Input data →
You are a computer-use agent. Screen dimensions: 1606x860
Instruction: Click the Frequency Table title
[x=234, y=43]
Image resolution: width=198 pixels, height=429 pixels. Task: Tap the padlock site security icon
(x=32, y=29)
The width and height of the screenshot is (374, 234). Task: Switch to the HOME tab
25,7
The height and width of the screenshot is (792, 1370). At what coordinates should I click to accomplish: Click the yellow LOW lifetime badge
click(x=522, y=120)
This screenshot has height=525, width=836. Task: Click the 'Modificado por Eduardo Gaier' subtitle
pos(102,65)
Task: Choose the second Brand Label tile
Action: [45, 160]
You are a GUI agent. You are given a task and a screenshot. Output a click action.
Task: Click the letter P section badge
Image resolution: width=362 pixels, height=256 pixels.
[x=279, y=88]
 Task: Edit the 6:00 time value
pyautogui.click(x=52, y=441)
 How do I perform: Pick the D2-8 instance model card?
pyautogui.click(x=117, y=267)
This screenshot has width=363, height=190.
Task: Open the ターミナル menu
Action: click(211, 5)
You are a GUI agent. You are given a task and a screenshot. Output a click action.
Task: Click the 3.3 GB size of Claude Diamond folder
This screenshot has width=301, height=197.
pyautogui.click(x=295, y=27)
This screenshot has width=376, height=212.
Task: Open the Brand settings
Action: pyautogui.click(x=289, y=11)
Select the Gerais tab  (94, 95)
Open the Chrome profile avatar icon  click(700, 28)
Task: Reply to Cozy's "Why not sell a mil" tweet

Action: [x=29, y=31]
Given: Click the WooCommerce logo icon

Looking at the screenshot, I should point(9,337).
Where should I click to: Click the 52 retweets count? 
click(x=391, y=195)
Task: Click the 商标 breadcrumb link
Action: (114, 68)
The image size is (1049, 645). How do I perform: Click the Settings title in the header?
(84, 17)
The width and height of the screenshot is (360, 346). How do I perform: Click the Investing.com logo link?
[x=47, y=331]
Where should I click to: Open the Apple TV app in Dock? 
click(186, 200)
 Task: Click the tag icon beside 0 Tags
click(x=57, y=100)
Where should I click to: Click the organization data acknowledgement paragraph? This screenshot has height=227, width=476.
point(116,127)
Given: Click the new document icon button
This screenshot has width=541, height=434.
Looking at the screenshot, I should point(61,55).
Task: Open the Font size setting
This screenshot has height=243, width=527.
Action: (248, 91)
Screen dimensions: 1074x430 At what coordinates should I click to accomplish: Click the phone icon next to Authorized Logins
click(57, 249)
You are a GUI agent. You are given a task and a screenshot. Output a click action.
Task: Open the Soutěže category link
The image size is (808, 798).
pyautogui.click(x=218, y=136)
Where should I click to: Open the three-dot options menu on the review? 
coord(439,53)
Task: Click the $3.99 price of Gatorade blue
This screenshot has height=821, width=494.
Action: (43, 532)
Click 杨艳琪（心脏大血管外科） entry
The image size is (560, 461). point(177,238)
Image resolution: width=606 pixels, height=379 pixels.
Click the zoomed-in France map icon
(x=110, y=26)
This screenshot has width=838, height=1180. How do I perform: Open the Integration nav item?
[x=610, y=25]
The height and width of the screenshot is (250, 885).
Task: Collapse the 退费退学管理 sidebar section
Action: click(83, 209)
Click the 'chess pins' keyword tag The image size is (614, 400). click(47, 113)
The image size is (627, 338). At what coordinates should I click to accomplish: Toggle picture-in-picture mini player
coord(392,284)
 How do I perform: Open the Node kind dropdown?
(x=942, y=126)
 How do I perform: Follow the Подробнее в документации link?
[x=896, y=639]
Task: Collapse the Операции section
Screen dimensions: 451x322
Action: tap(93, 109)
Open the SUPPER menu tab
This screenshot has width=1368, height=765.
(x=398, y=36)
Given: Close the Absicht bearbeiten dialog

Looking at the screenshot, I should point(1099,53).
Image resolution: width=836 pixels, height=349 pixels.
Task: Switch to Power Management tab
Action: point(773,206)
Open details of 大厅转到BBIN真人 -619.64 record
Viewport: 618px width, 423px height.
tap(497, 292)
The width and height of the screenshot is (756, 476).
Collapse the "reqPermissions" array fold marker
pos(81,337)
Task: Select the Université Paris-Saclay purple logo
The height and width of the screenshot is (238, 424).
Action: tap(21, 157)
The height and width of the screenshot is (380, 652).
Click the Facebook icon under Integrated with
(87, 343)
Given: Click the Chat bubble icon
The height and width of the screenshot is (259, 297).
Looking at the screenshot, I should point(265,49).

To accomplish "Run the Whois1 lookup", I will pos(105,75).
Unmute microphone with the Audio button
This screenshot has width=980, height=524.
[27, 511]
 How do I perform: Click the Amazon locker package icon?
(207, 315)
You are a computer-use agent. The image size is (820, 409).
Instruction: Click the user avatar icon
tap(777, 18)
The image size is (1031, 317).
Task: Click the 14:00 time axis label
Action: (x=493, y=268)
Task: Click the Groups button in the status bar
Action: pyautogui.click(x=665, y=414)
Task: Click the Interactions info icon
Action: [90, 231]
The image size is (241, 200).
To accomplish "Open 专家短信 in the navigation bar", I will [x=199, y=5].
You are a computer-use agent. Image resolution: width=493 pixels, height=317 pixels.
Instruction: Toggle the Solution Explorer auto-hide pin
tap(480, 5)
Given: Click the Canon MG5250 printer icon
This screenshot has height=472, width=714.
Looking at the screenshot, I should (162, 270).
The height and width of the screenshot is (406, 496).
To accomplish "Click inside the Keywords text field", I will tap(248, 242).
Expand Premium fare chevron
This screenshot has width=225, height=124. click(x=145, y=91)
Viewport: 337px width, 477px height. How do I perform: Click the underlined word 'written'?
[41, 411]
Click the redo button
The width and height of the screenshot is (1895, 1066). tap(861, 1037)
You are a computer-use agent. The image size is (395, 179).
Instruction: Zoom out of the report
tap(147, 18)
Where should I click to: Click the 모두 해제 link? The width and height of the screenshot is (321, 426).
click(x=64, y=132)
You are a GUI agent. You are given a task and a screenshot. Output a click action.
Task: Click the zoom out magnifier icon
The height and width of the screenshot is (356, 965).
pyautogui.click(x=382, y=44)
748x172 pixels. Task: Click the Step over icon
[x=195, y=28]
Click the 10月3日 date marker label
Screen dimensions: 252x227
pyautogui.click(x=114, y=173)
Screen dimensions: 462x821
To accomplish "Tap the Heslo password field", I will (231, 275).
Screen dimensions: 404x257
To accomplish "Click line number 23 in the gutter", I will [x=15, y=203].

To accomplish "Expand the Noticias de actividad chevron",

What the task asks → Reproduce word for word the material above, beginning with the line that contains "This screenshot has height=821, width=494." and ending with the line that contains "The width and height of the screenshot is (756, 476).".

Response box →
This screenshot has height=821, width=494.
Action: (43, 532)
Click 杨艳琪（心脏大血管外科） entry
The image size is (560, 461). point(177,238)
Image resolution: width=606 pixels, height=379 pixels.
Click the zoomed-in France map icon
(x=110, y=26)
This screenshot has width=838, height=1180. How do I perform: Open the Integration nav item?
[x=610, y=25]
The height and width of the screenshot is (250, 885).
Task: Collapse the 退费退学管理 sidebar section
Action: click(83, 209)
Click the 'chess pins' keyword tag The image size is (614, 400). click(47, 113)
The image size is (627, 338). At what coordinates should I click to accomplish: Toggle picture-in-picture mini player
coord(392,284)
 How do I perform: Open the Node kind dropdown?
(x=942, y=126)
 How do I perform: Follow the Подробнее в документации link?
[x=896, y=639]
Task: Collapse the Операции section
Screen dimensions: 451x322
Action: tap(93, 109)
Open the SUPPER menu tab
This screenshot has width=1368, height=765.
(x=398, y=36)
Given: Close the Absicht bearbeiten dialog

Looking at the screenshot, I should point(1099,53).
Image resolution: width=836 pixels, height=349 pixels.
Task: Switch to Power Management tab
Action: point(773,206)
Open details of 大厅转到BBIN真人 -619.64 record
Viewport: 618px width, 423px height.
tap(497, 292)
The width and height of the screenshot is (756, 476).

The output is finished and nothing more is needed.